Reputation: 43
I'm told the recommended number of workers to set is one per core when using Spark. I am not getting a degradation in performance though when the number of workers is well above the cores on my computer. Why could this be?
from time import time
from pyspark import SparkContext
for j in range(1, 10):
sc = SparkContext(master="local[%d]" % (j))
t0 = time()
for i in range(10):
sc.parallelize([1, 2] * 1000000).reduce(lambda x, y: x + y)
print("%2d executors, time=%4.3f" % (j, time() - t0))
sc.stop()
# 1 executors time=6.112
# 2 executors time=5.202
# 3 executors time=4.695
# 4 executors time=5.090
# 5 executors time=5.262
# 6 executors time=5.156
# 7 executors time=5.274
# 8 executors time=5.376
# 9 executors time=5.124
Hardware specs:
Upvotes: 0
Views: 184
Reputation: 35249
You don't measure anything useful. With such small amount of data processing time is negligible:
>>> %timeit for i in range(10): sum([1, 2] * 100000)
23.6 ms ± 1.24 ms per loop (mean ± std. dev. of 7 runs, 10 loops each)
The actual latency is caused almost completely by the initialization time, and to smaller extent, by scheduling overhead.
Also
the recommended number of workers to set is one per core when using Spark.
is not really correct. Many Spark jobs are IO bounded, and oversubscribing resources is recommended.
The biggest concern is that if tasks become to small (like here) cost of starting task is larger than the cost of processing. In practice your processor is switching threads many times per second - adding a few additional threads just won't make much of a difference.
Upvotes: 1

[Records from a data collection]
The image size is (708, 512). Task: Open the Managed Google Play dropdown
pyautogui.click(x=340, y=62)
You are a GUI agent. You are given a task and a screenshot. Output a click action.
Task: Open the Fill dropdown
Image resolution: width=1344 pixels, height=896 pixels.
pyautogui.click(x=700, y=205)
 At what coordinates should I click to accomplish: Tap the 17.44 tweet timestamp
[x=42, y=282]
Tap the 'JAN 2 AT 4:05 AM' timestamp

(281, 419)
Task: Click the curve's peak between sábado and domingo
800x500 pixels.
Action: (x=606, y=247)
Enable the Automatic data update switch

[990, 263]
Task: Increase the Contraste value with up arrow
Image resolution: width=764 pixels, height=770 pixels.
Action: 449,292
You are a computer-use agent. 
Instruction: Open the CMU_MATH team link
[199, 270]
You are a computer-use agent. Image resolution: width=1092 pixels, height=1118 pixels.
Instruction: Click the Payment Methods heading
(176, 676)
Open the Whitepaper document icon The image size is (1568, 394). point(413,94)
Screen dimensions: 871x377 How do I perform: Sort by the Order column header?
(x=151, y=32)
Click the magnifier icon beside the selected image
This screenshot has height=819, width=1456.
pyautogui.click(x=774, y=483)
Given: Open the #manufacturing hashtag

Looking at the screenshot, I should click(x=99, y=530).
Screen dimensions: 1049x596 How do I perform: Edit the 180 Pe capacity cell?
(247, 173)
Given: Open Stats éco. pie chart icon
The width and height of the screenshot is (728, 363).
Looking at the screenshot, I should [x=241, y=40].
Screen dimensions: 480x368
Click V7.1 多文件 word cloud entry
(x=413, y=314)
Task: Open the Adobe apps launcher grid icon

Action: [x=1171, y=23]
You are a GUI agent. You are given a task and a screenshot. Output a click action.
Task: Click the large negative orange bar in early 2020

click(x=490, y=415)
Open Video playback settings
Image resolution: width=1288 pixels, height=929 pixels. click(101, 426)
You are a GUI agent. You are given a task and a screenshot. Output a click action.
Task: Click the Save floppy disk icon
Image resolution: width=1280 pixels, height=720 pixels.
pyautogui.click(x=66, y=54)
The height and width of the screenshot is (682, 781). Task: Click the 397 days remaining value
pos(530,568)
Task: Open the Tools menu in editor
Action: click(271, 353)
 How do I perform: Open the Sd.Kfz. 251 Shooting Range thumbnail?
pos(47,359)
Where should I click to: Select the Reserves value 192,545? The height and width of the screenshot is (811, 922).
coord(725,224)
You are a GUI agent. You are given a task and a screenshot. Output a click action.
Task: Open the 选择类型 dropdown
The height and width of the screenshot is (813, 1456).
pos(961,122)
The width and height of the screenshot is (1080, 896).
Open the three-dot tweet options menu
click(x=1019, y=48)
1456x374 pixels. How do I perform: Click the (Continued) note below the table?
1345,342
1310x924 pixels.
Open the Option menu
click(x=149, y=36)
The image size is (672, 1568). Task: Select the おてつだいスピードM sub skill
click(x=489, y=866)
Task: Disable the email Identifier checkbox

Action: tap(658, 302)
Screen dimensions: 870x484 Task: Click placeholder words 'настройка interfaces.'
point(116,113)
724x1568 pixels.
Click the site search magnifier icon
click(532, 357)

TASKS FOR THIS EXERCISE:
[1] Answer these questions using the Spark thread:
(a) What time does the code's output show for 3 executors?
(b) According to the reply, what causes the actual latency almost completely?
(c) According to the reply, what kind of Spark jobs makes oversubscribing resources recommended?
[2] Based on the Spark thread, explain why the reply says the timings don't measure anything useful.
[3] Please copy the part of the Spark thread that opens with the words containing "Reputation: 43" and closes with "time() - t0))".
You can leave the items aside, since none of them are needed here.

ANSWERS TO THE EXERCISES:
[1]
(a) 4.695
(b) The initialization time
(c) IO bounded jobs

[2] The amount of data is so small that the processing time is negligible. The latency comes almost entirely from initialization time and, to a smaller extent, from scheduling overhead.

[3]
Reputation: 43
I'm told the recommended number of workers to set is one per core when using Spark. I am not getting a degradation in performance though when the number of workers is well above the cores on my computer. Why could this be?
from time import time
from pyspark import SparkContext
for j in range(1, 10):
sc = SparkContext(master="local[%d]" % (j))
t0 = time()
for i in range(10):
sc.parallelize([1, 2] * 1000000).reduce(lambda x, y: x + y)
print("%2d executors, time=%4.3f" % (j, time() - t0))